It was in fall of 1962, and President John F. Kennedy was, with furrowed brow, faced with pending executive decisions. Decisions only leaders of the free world truly understand the gravity of. Russian missiles were likely heading for residence in Cuba, and Kennedy had to decide what to do about that. Russian President Khrushchev was in Moscow, curious if the American naval blockade had any bite. The cold war was heating up, and the planet was on the brink of nuclear war.
The problem was clear; America thought Russian missiles had no business being 90 miles off the coast of Key West, but the Russians didn’t understand the fuss, considering America had their own missiles less than 200 miles outside Russia, in neighboring Turkey. There were decisions to be made, and an arms race to be ahead in. As with wars before it, this largely meant owning the skies to subdue the threat of nuclear mayhem.

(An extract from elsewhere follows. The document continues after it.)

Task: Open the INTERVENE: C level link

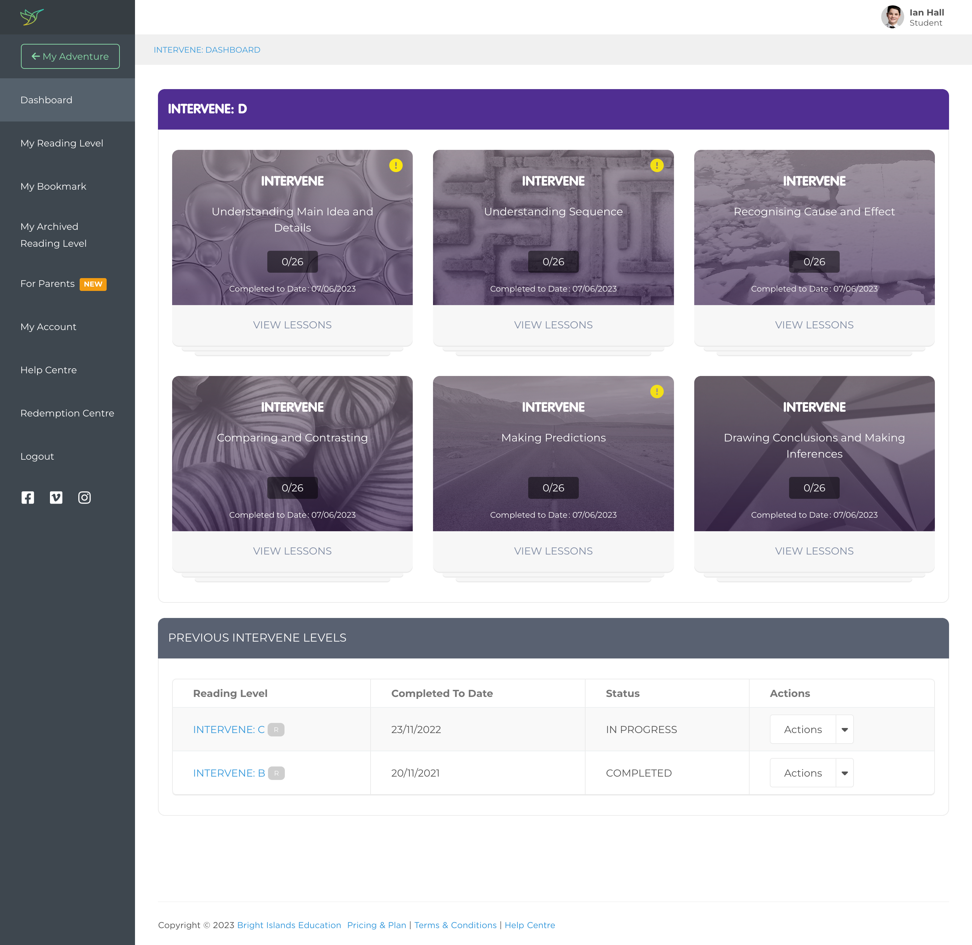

So many brilliant aircraft, and in turn, incredible technologies, were born out of this threat. B-52s were built really to drop atom bombs on men, women, and children, and the F-14 Tomcat with its AWG-9 radar and Phoenix missile was a response to the need for destroying long range threats. These are machines built to kill, and now you can go and see them in a sort of petting zoo. Davis-Monthan Air Force Base and AMARG (Aerospace Maintenance and Regeneration Group), affectionately called, ‘The Boneyard.’ You can get a feel for it here in this gorgeous time lapse by Andrew Breese, narrated by some honorable men who flew some of the aircraft in battles that have helped shape your life.
The Boneyard is just outside Tucson in Arizona, and has the nickname ‘Boneyard’ because this is largely where US military aircraft come when they are no longer needed. The climate is suited perfectly to maintenance as it’s dry, and the soil is very alkaline, which assures the aluminum of the airframes withstand the tests of time. But here, the aircraft’s fates are all different, and volatile. Some are to be sold, but most are to be scrapped. Some, of the thousands have been drained of hyds and fluids, and fitted with spraylat in such a way that, if the need came about, they could be operational in days. It’s all amazing, but the vastness, and the history, makes it haunting, and beautiful.
Accessing the Boneyard isn’t the simplest of feats. Peter Lik recently released a series of photos he took there, and I was informed by one of his employees that it took him months to be granted the access he required. So, the vast views you see here in the timelapse are not easy to come by. Which is sad since AMARG is so well suited for many types of photography, such as long exposures and timelapses. It covers such a tremendous space, with almost 5,000 aircraft, and at night there is little to no ambient light. It’s also one of the few places you can go and see the destruction of these aircraft.
You may wonder why this is important as they are ‘just’ aircraft. Thing is, they’re not. These aircraft have souls, and the men and women who flew and serviced them are inextricably linked to these wings and rudders, and ailerons. It’s also one of the only places I can think of where you can see destruction as something really symbolic. What you’re watching when a massive guillotine drops and destroys one of these planes, is yet another piece of the nuclear puzzle being pulled apart. The machines that were built for a purpose, served it well and are no longer needed. There’s nobility in that.